London mayor Boris Johnson and water minister Richard Benyon are backing a new campaign to "clean and green" East London's rivers and canals ahead of the 2012 Olympic Games.

London mayor Boris Johnson and water minister Richard Benyon are backing a new campaign to “clean and green” East London’s rivers and canals ahead of the 2012 Olympic Games.

The ‘Big Waterways Clean Up 2012’ was officially launched yesterday (February 8) by British rower and Olympic medallist Mark Hunter, Mr Benyon and mayor of London’s environment director Kulveer Ranger, with the aim of transforming more than 50 waterways in the capital by July 2012.

As part of the partnership campaign, which is being led by environmental charity Thames21, events such as waterway litter-picks, wildflower meadow planting and non-native invasive weed removal will be carried out along 30km of rivers and canals in London. The campaign group said it hopes to get more than 4,000 Londoners involved in the project and continue work already carried out at waterways near the Olympic Park.

The campaign has gained support from political, sporting and charitable individuals and forms part of the Mr Johnson’s plans to support widespread clean-up events in preparation for the London 2012 Games.

Campaign ambassador Mr Hunter is now calling on Londoner’s to get involved saying that “the rivers of London are what first inspired me to take up rowing and are now obviously a huge part of my life. I feel quite privileged to have such access to rivers, and I think we have a great responsibility to look after them”.

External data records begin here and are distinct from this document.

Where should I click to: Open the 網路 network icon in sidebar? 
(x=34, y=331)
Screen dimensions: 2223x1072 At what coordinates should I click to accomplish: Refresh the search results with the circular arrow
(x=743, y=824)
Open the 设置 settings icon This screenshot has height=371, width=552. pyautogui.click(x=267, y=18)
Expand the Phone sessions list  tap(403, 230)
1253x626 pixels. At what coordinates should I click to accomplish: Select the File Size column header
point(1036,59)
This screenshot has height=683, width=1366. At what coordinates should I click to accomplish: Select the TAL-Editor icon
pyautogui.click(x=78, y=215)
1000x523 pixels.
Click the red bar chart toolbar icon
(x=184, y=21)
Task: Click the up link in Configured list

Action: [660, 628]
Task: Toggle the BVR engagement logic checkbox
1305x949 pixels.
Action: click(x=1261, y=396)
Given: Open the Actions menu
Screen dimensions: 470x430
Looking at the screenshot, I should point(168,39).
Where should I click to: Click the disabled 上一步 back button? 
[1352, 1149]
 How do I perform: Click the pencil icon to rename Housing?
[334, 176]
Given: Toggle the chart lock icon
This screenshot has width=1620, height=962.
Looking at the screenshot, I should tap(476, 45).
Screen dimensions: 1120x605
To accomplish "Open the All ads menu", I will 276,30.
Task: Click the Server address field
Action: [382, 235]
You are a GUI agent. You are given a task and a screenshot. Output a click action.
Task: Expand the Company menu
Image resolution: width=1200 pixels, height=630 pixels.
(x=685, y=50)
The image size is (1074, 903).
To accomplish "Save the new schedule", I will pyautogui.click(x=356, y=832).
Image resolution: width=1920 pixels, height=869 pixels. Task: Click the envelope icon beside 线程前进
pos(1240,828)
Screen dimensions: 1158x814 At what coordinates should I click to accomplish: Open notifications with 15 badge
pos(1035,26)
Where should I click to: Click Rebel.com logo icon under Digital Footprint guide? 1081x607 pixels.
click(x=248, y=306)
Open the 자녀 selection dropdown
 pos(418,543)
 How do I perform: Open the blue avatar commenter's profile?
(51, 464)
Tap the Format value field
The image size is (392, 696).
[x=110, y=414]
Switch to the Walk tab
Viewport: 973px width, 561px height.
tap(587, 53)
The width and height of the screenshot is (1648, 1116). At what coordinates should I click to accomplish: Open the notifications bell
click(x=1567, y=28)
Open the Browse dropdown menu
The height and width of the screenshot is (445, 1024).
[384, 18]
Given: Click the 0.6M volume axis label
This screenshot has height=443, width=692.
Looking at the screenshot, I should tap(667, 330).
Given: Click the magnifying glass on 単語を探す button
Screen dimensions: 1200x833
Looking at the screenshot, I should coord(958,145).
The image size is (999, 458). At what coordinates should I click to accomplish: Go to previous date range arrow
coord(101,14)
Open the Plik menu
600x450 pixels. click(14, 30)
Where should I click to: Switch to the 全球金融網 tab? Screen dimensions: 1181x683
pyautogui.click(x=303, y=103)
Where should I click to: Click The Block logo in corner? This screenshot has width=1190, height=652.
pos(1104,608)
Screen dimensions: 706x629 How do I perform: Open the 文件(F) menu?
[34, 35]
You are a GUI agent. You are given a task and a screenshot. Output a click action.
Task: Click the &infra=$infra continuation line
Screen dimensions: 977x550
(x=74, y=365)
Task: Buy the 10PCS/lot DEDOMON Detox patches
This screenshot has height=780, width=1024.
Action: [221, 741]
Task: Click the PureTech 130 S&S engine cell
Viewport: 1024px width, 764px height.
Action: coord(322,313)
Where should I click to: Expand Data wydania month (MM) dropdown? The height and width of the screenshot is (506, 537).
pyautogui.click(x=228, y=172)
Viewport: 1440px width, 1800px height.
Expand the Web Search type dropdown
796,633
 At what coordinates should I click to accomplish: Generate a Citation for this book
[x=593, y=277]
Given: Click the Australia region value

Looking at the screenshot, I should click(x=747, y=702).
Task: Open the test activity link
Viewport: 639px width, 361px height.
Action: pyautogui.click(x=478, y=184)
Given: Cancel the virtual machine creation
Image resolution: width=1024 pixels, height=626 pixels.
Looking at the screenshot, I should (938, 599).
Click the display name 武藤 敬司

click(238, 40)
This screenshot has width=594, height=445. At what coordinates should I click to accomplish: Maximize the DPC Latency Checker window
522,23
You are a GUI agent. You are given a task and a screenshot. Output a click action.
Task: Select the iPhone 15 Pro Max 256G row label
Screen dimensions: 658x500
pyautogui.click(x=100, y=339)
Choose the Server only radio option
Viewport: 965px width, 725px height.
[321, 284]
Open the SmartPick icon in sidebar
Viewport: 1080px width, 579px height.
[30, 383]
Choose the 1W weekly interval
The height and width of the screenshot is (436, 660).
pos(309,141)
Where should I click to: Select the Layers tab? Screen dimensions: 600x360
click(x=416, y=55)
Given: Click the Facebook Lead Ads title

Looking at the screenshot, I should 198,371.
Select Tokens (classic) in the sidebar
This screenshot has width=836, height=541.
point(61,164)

Mr Benyon, said: “Rivers are a much loved part of where we live and the Big Waterways Clean Up is an excellent example of how communities can turn their local environment into an area they can be proud of.”

Meanwhile, Mr Johnson said that cleaning up London ahead of the games is “a key priority”, adding that London’s “waterways and canals are some of our most precious assets”.

Other campaign partners involved in the project include: London Waterways Commission, Environment Agency (EA), British Waterways, London 2012 Changing Places programme, Olympic Park Legacy Company, Port of London Authority, London Councils, City of London Corporation, and the Inland Waterways Association.

EA chair Lord Chris Smith said that “active stewardship” is needed to improve all rivers that flow through London in order to make them “fit for our Olympic city today and for future generations tomorrow”. This, he said would help the games achieve a lasting legacy.